The U.S. Supreme Court clarified that the scope of federal protection under the Clean Water Act includes any “functional equivalent” of a direct discharge to navigable waters from a point source.1 The Court’s decision is the culmination of years of litigation, resolving a circuit split2 and rejecting the U.S. Environmental Protection Agency’s (EPA) most recent position, articulated in a 2019 Interpretive Statement, that all releases to groundwater were excluded from the scope of protection under the Act.3
In reaching its decision, the Court declined to assign any deference to the Interpretive Statement, finding the Agency’s interpretation was “neither persuasive nor reasonable” because it “would open a loophole allowing easy evasion of the statutory provision’s basic purposes.”4 Instead, the Court resolved what it described as a linguistic question, finding that a permit is required both for a direct discharge and “the functional equivalent of a direct discharge.”5 Although affording more protection than the Agency’s Interpretive Statement, the Court’s opinion stopped short of fully embracing the Ninth Circuit’s decision below that would have allowed EPA to exert permitting authority over pollutants that are “fairly traceable” from point sources.6
The Court’s holding did not establish a bright-line rule; functionally, it came closer to striking a middle ground between environmentalists’ position and that of the federal government. Perhaps anticipating the difficulties facing the agency and lower courts in applying its holding, the Court offered several factors that may be relevant to determining whether a given discharge is the functional equivalent of a direct discharge.7 Time and distance will be the most important factors in “most cases,” whereas other relevant factors include the nature of the material through which the pollutant travels, the extent to which the pollutant is diluted or changed chemically as it travels, the amount of the pollutant that enters navigable waters relative to the discharged amount, the manner by or area in which the pollutant enters navigable waters, and the degree to which the pollutant has maintained its specific identity.8 Discretionary in nature, these factors will require EPA, judges and others interpreting the Clean Water Act’s permitting requirements to perform a balancing test to determine whether a permit is needed in many situations.

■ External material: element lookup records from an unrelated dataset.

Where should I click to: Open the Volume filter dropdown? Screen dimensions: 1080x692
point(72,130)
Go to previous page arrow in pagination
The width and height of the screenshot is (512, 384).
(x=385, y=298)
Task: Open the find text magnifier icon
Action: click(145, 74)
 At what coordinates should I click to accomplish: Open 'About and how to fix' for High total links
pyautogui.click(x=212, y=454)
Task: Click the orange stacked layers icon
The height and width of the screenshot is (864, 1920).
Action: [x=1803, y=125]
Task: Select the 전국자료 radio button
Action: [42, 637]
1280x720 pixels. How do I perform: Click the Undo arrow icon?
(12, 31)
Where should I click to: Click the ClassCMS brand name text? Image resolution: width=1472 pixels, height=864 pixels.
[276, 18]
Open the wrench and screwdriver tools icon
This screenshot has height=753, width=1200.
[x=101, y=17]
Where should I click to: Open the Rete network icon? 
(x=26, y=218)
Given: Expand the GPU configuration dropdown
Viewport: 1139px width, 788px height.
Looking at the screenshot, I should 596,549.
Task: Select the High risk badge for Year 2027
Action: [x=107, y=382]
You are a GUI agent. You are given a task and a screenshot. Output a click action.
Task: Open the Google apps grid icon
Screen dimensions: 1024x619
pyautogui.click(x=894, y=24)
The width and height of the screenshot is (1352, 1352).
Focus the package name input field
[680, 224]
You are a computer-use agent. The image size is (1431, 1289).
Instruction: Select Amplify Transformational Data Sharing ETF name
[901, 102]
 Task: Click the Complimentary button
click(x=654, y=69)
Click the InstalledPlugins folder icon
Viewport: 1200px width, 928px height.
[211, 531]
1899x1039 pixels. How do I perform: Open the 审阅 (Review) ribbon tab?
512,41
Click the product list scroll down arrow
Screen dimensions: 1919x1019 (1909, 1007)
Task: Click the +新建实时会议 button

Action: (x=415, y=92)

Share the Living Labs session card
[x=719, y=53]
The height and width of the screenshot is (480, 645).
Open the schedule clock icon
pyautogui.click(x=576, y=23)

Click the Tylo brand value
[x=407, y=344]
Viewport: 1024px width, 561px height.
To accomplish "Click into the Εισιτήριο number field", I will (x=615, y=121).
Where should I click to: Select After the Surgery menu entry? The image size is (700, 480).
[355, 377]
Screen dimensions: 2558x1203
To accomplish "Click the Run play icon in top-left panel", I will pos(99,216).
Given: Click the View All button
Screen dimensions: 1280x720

The Court also expressly left room for lower courts and EPA to further refine the scope of permissible federal jurisdiction over groundwater pollution, so long as any such interpretations remain in line with statutory objectives, i.e., avoid “creat[ing] serious risks either of undermining state regulation of groundwater or of creating loopholes that undermine the statute’s basic federal regulatory objectives.”9 In the meantime, discharges from a range of activities may once again be subject to federal regulation, including leaks from sewage collection systems, septic system discharges, discharges from treatment systems (e.g., constructed wetlands), spills and accidental releases, process wastewater applied to agricultural land and coal ash impoundment seepage.10
1 Cnty. of Maui v. Hawai’i Wildlife Fund, et al., 590 U.S. __ (2020), https://www.supremecourt.gov/opinions/19pdf/18-260_i4dk.pdf, at 1. Notably, the majority opinion included Chief Justice Roberts and Justice Kavanaugh, offering a potential preview of the Court’s future environmental decisions.
2 U.S. Envtl. Protection Agency, Interpretive Statement on Application of the Clean Water Act National Pollutant Discharge Elimination System Program to Releases of Pollutants From a Point Source to Groundwater, 84 Fed. Reg. 16810, 16821-23 (Apr. 12, 2019) available at https://www.govinfo.gov/content/pkg/FR-2019-04-23/pdf/2019-08063.pdf (collecting cases).
3 Id. at 16817-19.
4 Cnty. of Maui, supra note 1, slip op. at 12.
5 Id. at 15 (emphasis in original).
6 Id. at 9-10.
7 Id. at 16.
9 Id. at 17.
10 Id. at 13 n.8 (Alito, J., dissenting) (citing 84 Fed. Reg. at 16812).